- **Activité**
Recopiez à l'identique le passage du texte sur les soins de beauté des mariées, de « Selon Lala, il » à « voie de disparition. ».

- **Extrait du texte**
================================

Lala, qui est praticienne traditionnelle, spécialisée dans les soins de beauté surtout chez les mariées, raconte le traumatisme qu’elle a subit le jour où elle épilait une dame à la cire : « je n’avais pas encore l’habitude de voir des peaux dépigmentées. J’étais en train d’appliquer la cire sur la cheville de ma cliente, lorsqu’une partie de la peau s’arracha. Je me suis retrouvée avec un pied sans peau, tout sanglant. Une image horrible qui m’a empêché de travailler pendant des mois. Depuis, ce jour, je suis vigilante : dès que je vois une peau translucide ou acnéique, je refuse d’appliquer la cire ou le henné ».

Selon Lala, il est quasi impossible d’appliquer le scotch qui sert de pochoir aux dessins artistiques du henné, sur une peau dépigmentée. « Je risque de l’arracher », dit-elle « au moment de l’enlever.  Le pire, c’est lorsque les mariées soumises à la bombe (Qounboula), reviennent du hammam - qui est l’étape ultime de la mise en beauté - elles sont dans un état de souffrance extrême : l’effet de la chaleur du hammam sur la peau traitée chimiquement, agit comme un détonateur en brulant la peau. J’ai vu les familles improviser un lit de melhafa (habit traditionnel des femmes) rempli de glaçons, sur lequel on allonge la mariée pour calmer ses brûlures ».

Des pratiques naturelles en voie de disparition.

« Je suis choquée par ces nouvelles pratiques, qui sont en train de remplacer nos vieilles bonnes traditions saines. C’est scandaleux, il faut faire quelque chose ! » S’insurge Lala.  Il était de coutume d’enfermer la mariée dans ses quartiers, juste après la demande officielle en mariage (ou khoutba) et ce jusqu’à la nuit de noces, pour une opération « Beauté ». Elle était prise en charge, durant cette période, par les amies de sa mère, de ses tantes, qui lui imposaient tout un programme diététique et cosmétique pour l’embellir : des céréales, du lait, des dattes comme alimentation et des massages aux huiles végétales (olive, karité, argan, coco, baobab) et au henné. »

================================

- **Données fournies**
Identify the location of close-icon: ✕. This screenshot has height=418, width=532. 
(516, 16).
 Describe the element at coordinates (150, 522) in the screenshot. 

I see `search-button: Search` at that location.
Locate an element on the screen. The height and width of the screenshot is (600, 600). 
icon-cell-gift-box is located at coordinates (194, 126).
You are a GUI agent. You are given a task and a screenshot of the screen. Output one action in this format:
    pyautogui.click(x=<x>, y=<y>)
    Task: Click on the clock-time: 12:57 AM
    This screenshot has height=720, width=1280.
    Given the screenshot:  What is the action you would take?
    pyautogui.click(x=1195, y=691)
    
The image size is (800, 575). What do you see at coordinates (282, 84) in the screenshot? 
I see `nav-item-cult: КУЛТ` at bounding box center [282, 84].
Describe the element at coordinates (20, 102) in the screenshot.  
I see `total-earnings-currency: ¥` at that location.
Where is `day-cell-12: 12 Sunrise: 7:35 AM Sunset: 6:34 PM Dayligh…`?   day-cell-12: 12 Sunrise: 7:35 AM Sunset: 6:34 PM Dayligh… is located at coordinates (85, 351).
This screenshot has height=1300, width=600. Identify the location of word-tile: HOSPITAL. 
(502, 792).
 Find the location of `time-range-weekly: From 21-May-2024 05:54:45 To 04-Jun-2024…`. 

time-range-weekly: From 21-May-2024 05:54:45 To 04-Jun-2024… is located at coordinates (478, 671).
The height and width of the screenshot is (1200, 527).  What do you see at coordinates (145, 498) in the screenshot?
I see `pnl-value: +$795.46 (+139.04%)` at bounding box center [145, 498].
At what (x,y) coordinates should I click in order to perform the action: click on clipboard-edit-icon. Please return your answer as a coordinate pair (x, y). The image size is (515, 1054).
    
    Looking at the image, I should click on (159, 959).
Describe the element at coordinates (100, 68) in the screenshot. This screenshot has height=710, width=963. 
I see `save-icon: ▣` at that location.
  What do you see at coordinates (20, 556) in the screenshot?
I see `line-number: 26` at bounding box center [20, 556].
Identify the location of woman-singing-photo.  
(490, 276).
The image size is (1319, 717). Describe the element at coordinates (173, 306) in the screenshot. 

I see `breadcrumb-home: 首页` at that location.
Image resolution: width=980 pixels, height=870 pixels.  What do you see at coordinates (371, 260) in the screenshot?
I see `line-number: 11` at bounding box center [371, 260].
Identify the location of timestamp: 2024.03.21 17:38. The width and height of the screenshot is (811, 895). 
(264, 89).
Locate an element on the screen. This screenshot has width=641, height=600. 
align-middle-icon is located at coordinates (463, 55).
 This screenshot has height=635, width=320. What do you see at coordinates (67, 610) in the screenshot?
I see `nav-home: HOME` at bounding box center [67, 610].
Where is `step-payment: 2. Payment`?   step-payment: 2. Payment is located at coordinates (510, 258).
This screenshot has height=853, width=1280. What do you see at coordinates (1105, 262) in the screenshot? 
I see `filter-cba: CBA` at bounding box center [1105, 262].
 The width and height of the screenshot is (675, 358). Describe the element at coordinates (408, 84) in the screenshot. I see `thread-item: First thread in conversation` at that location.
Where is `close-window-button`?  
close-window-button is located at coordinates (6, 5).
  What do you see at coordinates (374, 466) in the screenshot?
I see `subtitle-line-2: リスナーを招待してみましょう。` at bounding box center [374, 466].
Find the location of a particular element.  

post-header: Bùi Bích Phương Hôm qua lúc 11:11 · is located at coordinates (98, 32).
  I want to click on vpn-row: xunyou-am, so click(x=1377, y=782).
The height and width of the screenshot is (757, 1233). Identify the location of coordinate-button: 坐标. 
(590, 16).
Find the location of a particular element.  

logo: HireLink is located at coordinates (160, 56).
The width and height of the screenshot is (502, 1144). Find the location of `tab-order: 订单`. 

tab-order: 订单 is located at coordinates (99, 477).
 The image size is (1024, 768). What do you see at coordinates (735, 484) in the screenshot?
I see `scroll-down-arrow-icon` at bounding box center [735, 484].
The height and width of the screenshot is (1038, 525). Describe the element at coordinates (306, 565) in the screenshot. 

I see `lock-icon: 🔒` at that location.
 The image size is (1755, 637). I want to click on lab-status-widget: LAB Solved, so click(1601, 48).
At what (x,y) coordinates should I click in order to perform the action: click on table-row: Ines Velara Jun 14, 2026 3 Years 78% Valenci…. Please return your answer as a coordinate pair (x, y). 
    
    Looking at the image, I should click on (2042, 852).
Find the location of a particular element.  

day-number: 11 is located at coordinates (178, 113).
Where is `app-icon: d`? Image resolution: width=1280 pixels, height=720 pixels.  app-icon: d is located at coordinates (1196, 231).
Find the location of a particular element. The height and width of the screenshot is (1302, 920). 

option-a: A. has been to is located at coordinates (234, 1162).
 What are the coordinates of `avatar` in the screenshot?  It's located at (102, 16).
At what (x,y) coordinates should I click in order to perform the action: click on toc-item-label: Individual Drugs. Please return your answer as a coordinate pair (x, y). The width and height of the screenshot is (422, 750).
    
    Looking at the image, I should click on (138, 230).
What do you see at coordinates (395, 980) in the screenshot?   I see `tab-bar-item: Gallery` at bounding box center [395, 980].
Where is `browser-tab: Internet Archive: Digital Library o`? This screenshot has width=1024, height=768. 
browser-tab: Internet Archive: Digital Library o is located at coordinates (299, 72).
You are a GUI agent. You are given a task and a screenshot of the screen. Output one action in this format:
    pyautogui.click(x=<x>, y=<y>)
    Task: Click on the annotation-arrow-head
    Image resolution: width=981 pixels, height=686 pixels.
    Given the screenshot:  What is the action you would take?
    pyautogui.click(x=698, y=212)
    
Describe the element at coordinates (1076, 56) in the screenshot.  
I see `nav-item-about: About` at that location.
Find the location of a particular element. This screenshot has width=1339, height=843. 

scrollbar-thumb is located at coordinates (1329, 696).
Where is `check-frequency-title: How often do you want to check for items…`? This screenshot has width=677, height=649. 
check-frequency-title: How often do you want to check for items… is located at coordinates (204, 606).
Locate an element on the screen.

================================

- **Corrigé**
Selon Lala, il est quasi impossible d’appliquer le scotch qui sert de pochoir aux dessins artistiques du henné, sur une peau dépigmentée. « Je risque de l’arracher », dit-elle « au moment de l’enlever.  Le pire, c’est lorsque les mariées soumises à la bombe (Qounboula), reviennent du hammam - qui est l’étape ultime de la mise en beauté - elles sont dans un état de souffrance extrême : l’effet de la chaleur du hammam sur la peau traitée chimiquement, agit comme un détonateur en brulant la peau. J’ai vu les familles improviser un lit de melhafa (habit traditionnel des femmes) rempli de glaçons, sur lequel on allonge la mariée pour calmer ses brûlures ».

Des pratiques naturelles en voie de disparition.